┌──
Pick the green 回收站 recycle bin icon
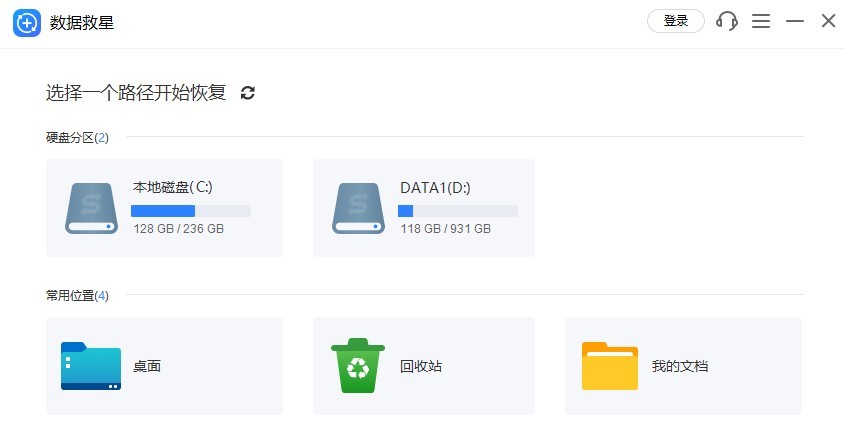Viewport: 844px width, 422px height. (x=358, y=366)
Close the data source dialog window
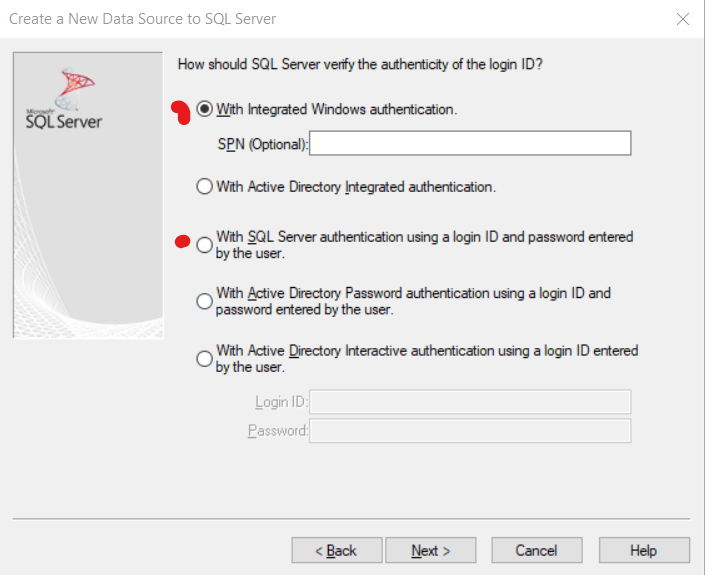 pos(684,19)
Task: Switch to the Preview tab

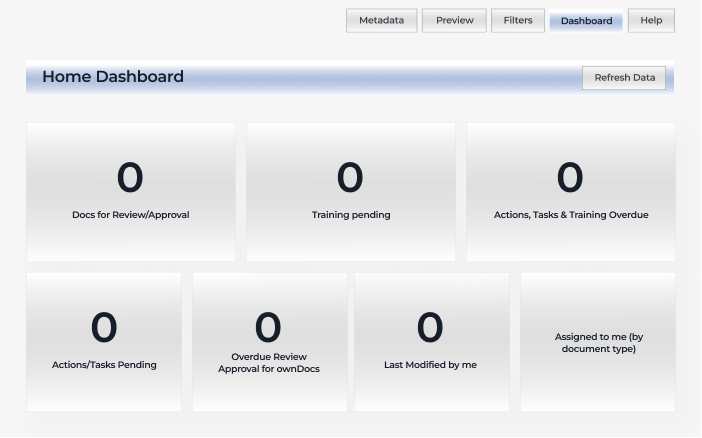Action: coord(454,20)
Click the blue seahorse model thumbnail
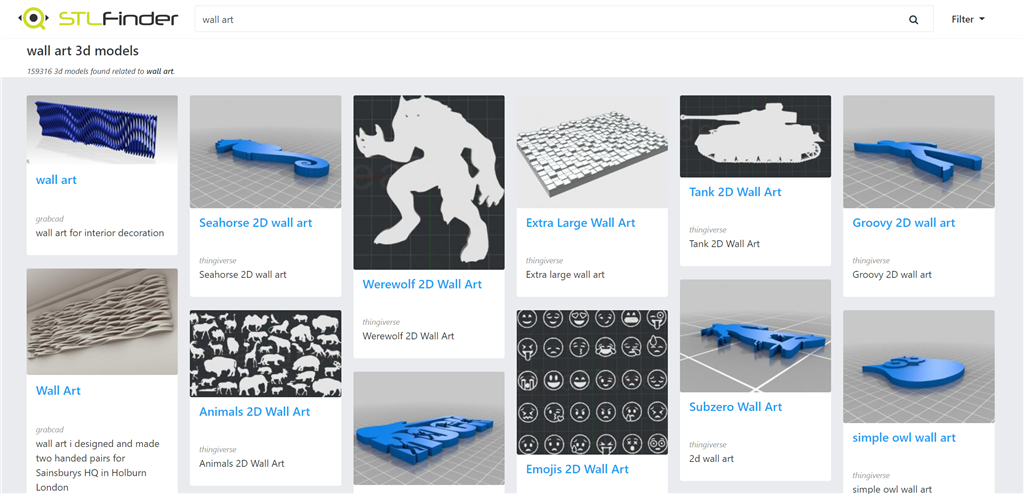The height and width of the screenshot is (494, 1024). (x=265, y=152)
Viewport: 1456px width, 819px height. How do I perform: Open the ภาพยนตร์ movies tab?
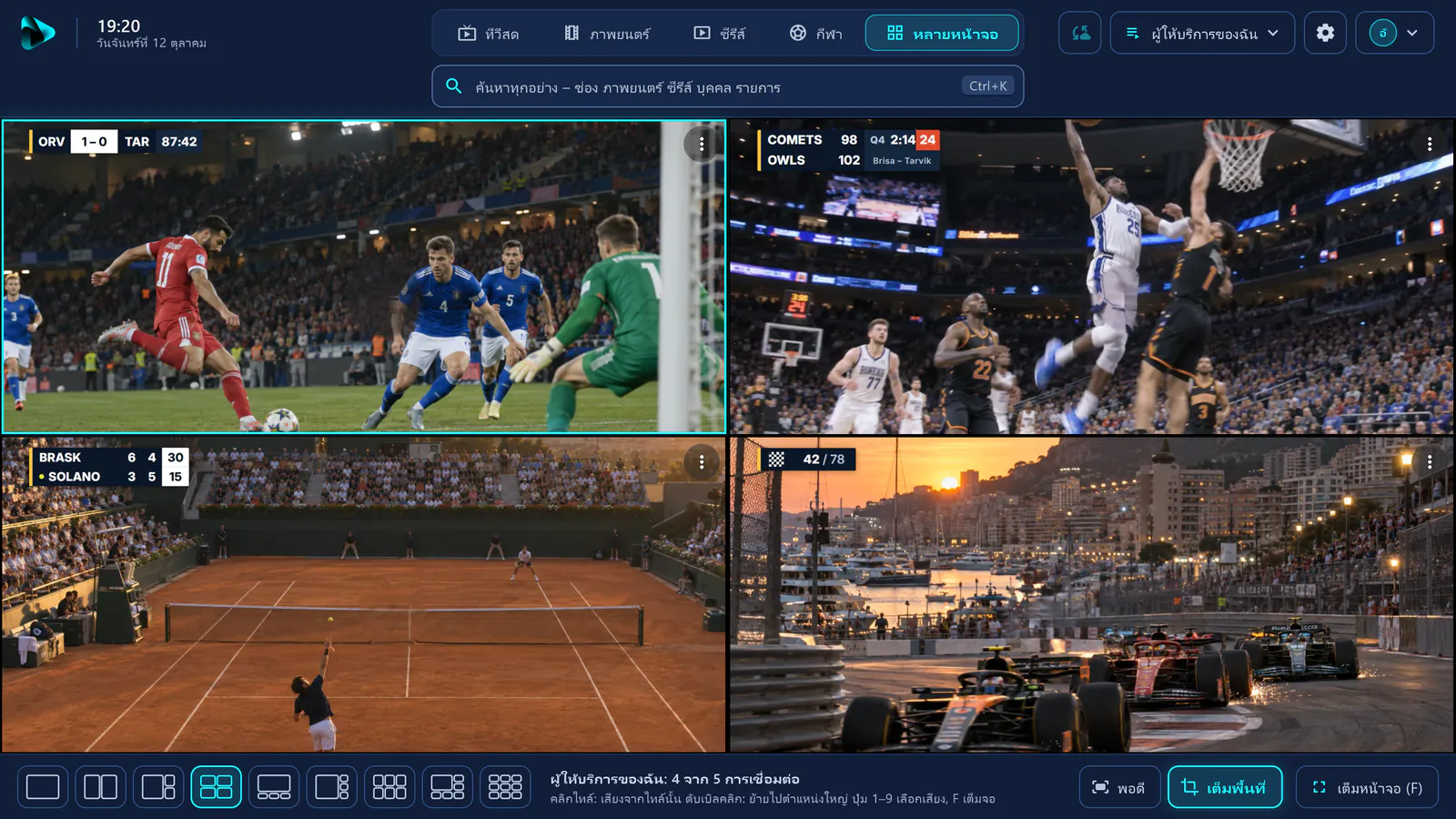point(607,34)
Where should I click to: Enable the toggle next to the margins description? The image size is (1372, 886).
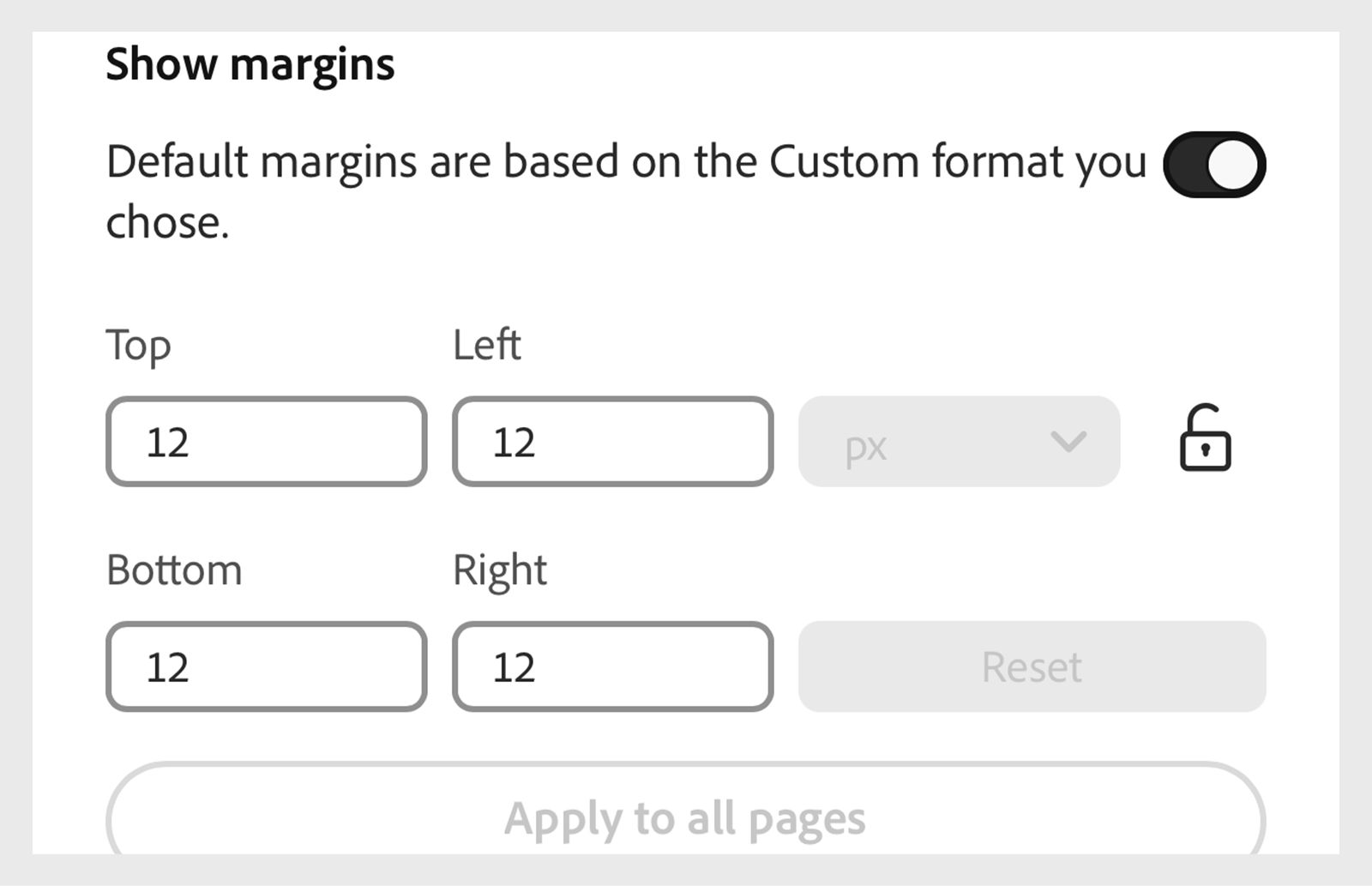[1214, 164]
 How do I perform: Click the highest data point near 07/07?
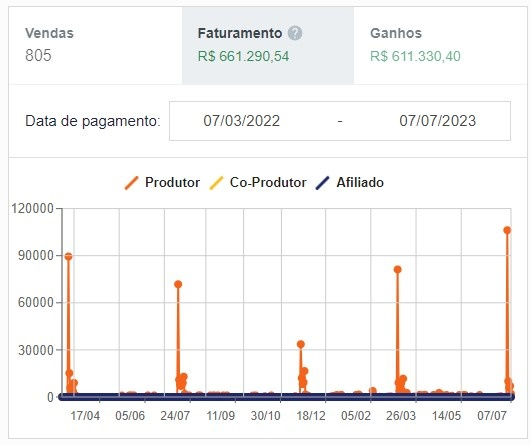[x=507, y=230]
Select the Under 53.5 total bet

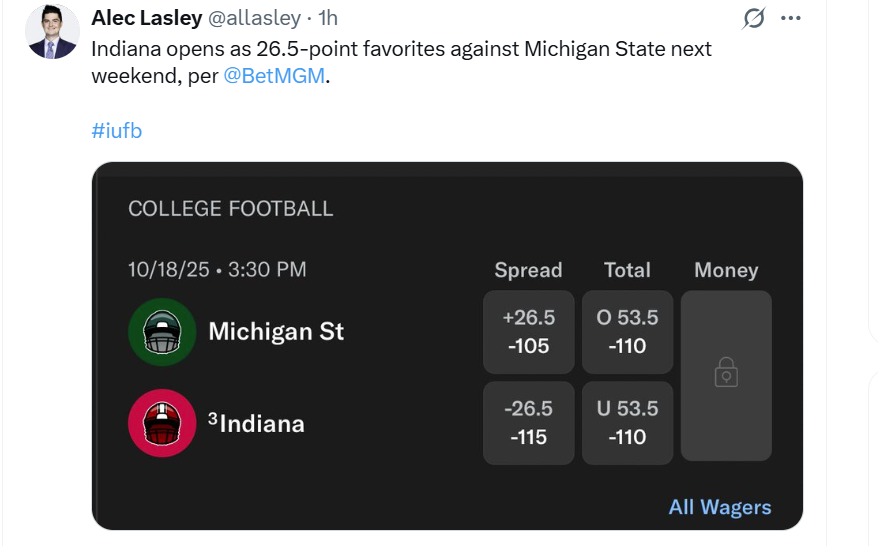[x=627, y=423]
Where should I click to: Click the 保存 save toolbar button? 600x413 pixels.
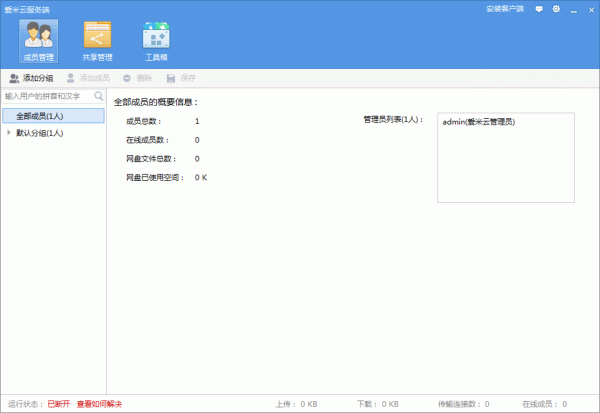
└──
§ PROBLEM DESCRIPTION:
Leaving the pictures out, give back each line above exactly.

§ RESPONSE TO THE TASK:
Pick the green 回收站 recycle bin icon
Viewport: 844px width, 422px height. (x=358, y=366)
Close the data source dialog window
 pos(684,19)
Task: Switch to the Preview tab

Action: coord(454,20)
Click the blue seahorse model thumbnail
The height and width of the screenshot is (494, 1024). (x=265, y=152)
Viewport: 1456px width, 819px height. How do I perform: Open the ภาพยนตร์ movies tab?
point(607,34)
Where should I click to: Enable the toggle next to the margins description? The image size is (1372, 886).
[1214, 164]
 How do I perform: Click the highest data point near 07/07?
[x=507, y=230]
Select the Under 53.5 total bet

[x=627, y=423]
Where should I click to: Click the 保存 save toolbar button? 600x413 pixels.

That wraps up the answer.